Objective Dual-task Turning Measures for Return-to-duty Assessments

The purpose of this project is to expand the investigators' prior preliminary work on
wearable sensors to evaluate objective dual-task turning measures for use as rehabilitative
outcomes and as tools for objective return-to-duty assessments following mild traumatic brain
injury (mTBI). The investigators will assess the diagnostic accuracy, predictive capacity,
and responsiveness to intervention of measures obtained from clinically feasible, dual-task
turning tasks in an effort to evaluate the utility of turning measures for clinical
return-to-duty decisions.

This study is divided into two phases. For phase one, participants will be recruited from the
general populations surrounding four sites (Oregon Health & Science University, the
University of Utah, Courage Kenny Research Center, and Fort Sam Houston), including active
duty service members at Fort Sam Houston. For phase two, participants will be recruited from
active duty service members referred to military medical treatment facilities (Warrior
Recovery Center, Madigan Army Medical Center) for vestibular rehabilitation following mTBI.

Phase One: Fifty civilian individuals with mTBI, 50 healthy control individuals, and 40
healthy control active duty service members will be recruited for phase one. Participants
will complete a battery of clinical, neuropsychological, and balance tests, including three
clinically feasible turning tasks while wearing inertial sensors. The investigators will
evaluate the capability of objective, dual-task turning measures to discriminate between
healthy controls and people with chronic mTBI, determine clinically relevant measures of
dual-task turning based on clinometric properties (e.g., minimum detectable change), and
determine whether active-duty SMs perform dual-task turning tasks differently than civilians,
assess the capacity of dual-task turning measures to predict performance in a
civilian-relevant task, and assess the capacity of dual-task turning measures to predict
performance in a military-relevant task.

Phase Two: Forty active-duty service members with mTBI referred to vestibular rehabilitation
at the Warrior Recovery Center or Madigan Army Medical Center will be recruited for phase
two. Participants will complete a selected turning task from phase one at the beginning and
end of the treatment. The investigators will determine the clinically important difference of
turning outcomes and compare the effect of rehabilitation to the minimum detectable change
for each outcome.

Inclusion criteria.

Participants may be active duty (at FSH), Veterans or non-Veterans or a civilian and must:

1. have a diagnosis of mTBI based upon VA/DoD criteria

2. be between 18-50 years-old,

3. be outside of the acute stage (> 3 weeks post-concussion) according to the VA/DoD
clinical practice guidelines but within 3 years of their most recent mTBI and still
reporting symptoms.

Exclusion criteria.

Participants must not:

1. have had or currently have any other injury, medical, or neurological illness that
could potentially explain balance deficits (e.g., central or peripheral nervous system
disease, stroke, greater than mild TBI, lower extremity amputation, recent lower
extremity or spine orthopedic injury requiring a profile)

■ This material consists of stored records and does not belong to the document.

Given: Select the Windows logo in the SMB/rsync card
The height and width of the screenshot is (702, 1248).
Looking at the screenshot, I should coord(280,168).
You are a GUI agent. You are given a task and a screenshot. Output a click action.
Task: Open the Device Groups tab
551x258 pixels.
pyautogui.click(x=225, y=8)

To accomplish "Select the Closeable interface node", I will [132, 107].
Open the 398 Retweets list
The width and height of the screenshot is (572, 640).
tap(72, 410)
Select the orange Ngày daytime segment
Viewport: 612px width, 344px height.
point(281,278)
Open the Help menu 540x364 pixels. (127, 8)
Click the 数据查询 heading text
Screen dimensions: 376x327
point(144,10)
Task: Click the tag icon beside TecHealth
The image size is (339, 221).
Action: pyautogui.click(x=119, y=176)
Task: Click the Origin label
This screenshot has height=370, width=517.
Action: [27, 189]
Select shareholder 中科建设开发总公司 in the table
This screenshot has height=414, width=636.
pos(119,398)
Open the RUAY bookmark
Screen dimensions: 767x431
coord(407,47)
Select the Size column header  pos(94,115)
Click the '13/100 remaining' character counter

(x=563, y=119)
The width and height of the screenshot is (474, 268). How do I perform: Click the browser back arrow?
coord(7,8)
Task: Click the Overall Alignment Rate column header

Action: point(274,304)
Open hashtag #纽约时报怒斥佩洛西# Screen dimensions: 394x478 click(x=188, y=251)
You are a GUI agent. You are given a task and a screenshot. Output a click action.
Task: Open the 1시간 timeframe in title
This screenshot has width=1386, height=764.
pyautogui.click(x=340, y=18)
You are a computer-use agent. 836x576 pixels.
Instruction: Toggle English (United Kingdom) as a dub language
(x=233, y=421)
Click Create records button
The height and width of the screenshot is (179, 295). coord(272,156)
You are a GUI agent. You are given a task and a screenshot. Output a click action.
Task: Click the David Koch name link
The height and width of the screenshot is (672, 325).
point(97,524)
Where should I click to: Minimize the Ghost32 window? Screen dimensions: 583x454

2. meet criteria for moderate to severe substance-use disorder within the past month, as
defined by DSM-V,

3. display behavior that would significantly interfere with validity of data collection
or safety during study,

4. be in significant pain during the evaluation (7/10 by patient subjective report),

5. be a pregnant female (balance considerations), or

6. unable to communicate in English.